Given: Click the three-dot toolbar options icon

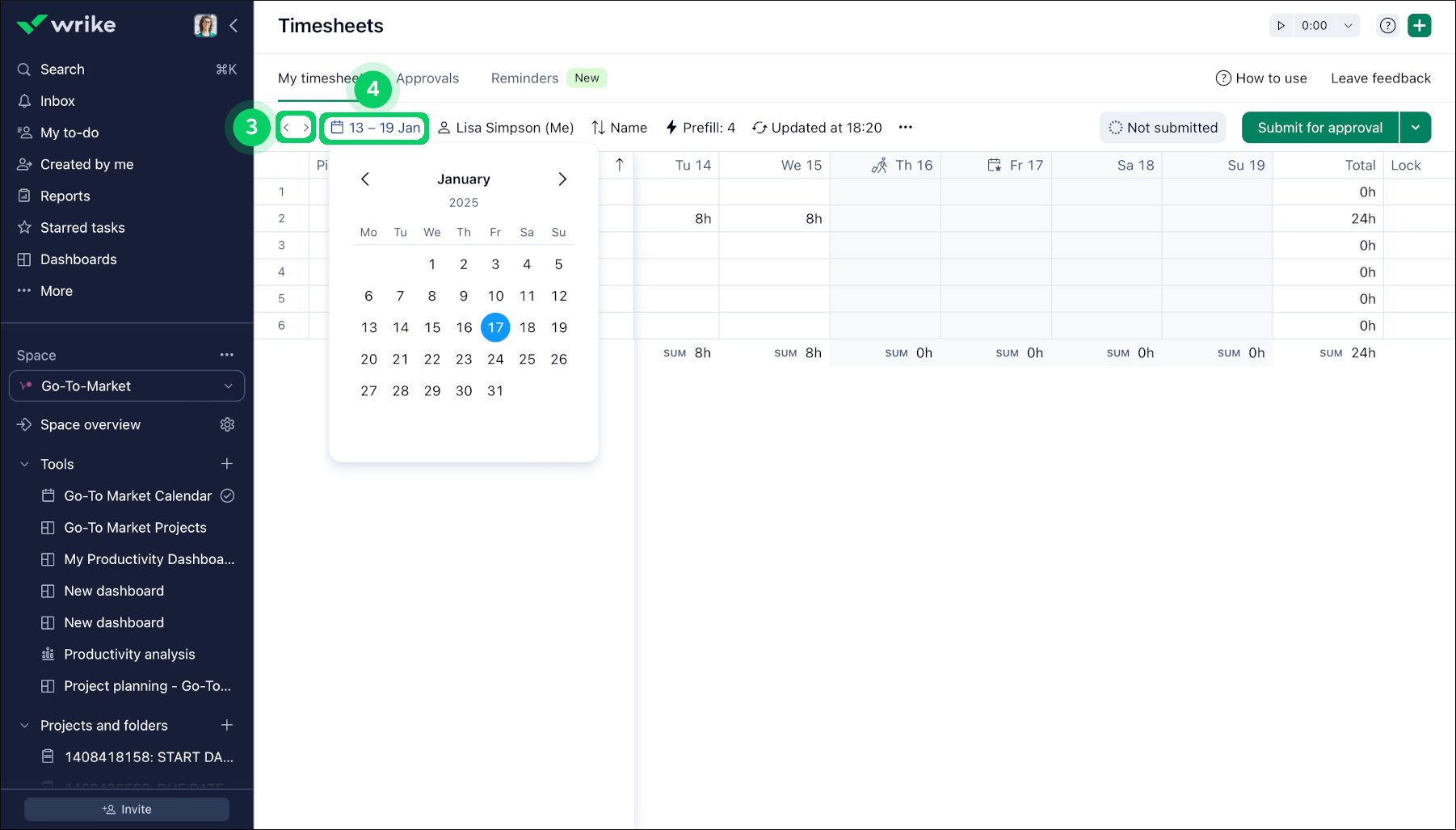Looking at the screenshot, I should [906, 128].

****

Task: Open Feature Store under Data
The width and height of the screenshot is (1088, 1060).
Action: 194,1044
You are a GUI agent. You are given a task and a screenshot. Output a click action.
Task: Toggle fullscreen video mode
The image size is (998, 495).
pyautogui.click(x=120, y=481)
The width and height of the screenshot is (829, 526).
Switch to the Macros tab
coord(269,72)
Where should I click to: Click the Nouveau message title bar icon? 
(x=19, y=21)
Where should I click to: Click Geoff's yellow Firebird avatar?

****

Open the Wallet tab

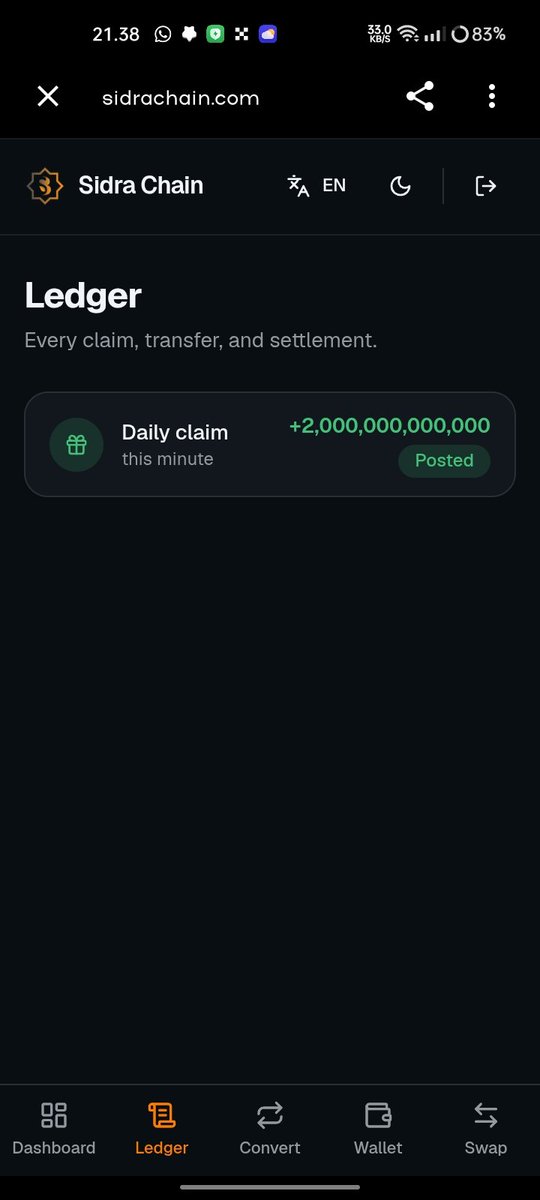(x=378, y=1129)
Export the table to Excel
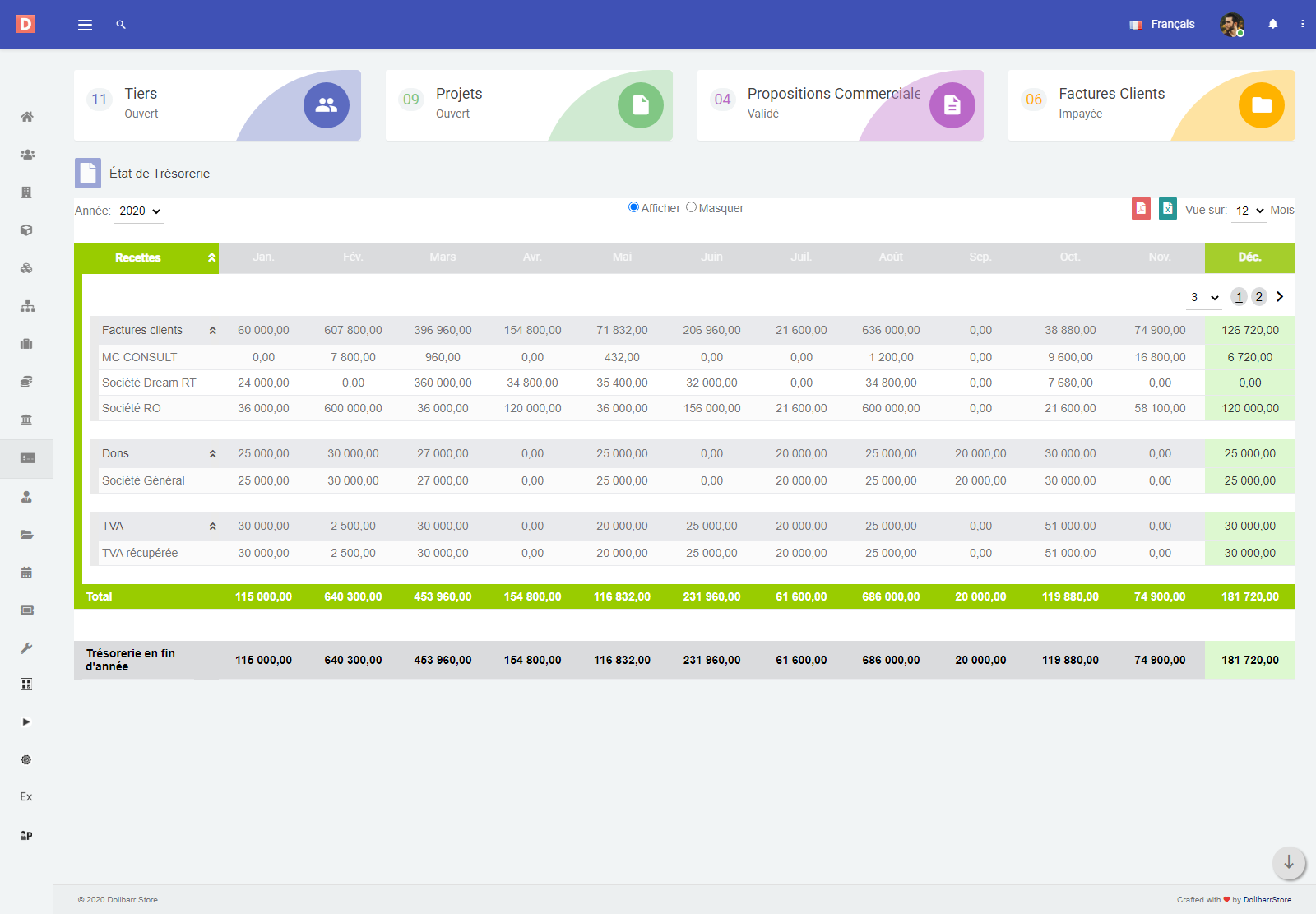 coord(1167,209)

****

- [INSTRUCTIONS FOR THE TASK]: Could you repeat exactly the lines in the listing above from the one with "The width and height of the screenshot is (1088, 1060)." down to the one with "Where should I click to: Click Geoff's"? Include both of those lines.

- [RESULT OF THIS TASK]:
The width and height of the screenshot is (1088, 1060).
Action: 194,1044
You are a GUI agent. You are given a task and a screenshot. Output a click action.
Task: Toggle fullscreen video mode
The image size is (998, 495).
pyautogui.click(x=120, y=481)
The width and height of the screenshot is (829, 526).
Switch to the Macros tab
coord(269,72)
Where should I click to: Click the Nouveau message title bar icon? 
(x=19, y=21)
Where should I click to: Click Geoff's yellow Firebird avatar?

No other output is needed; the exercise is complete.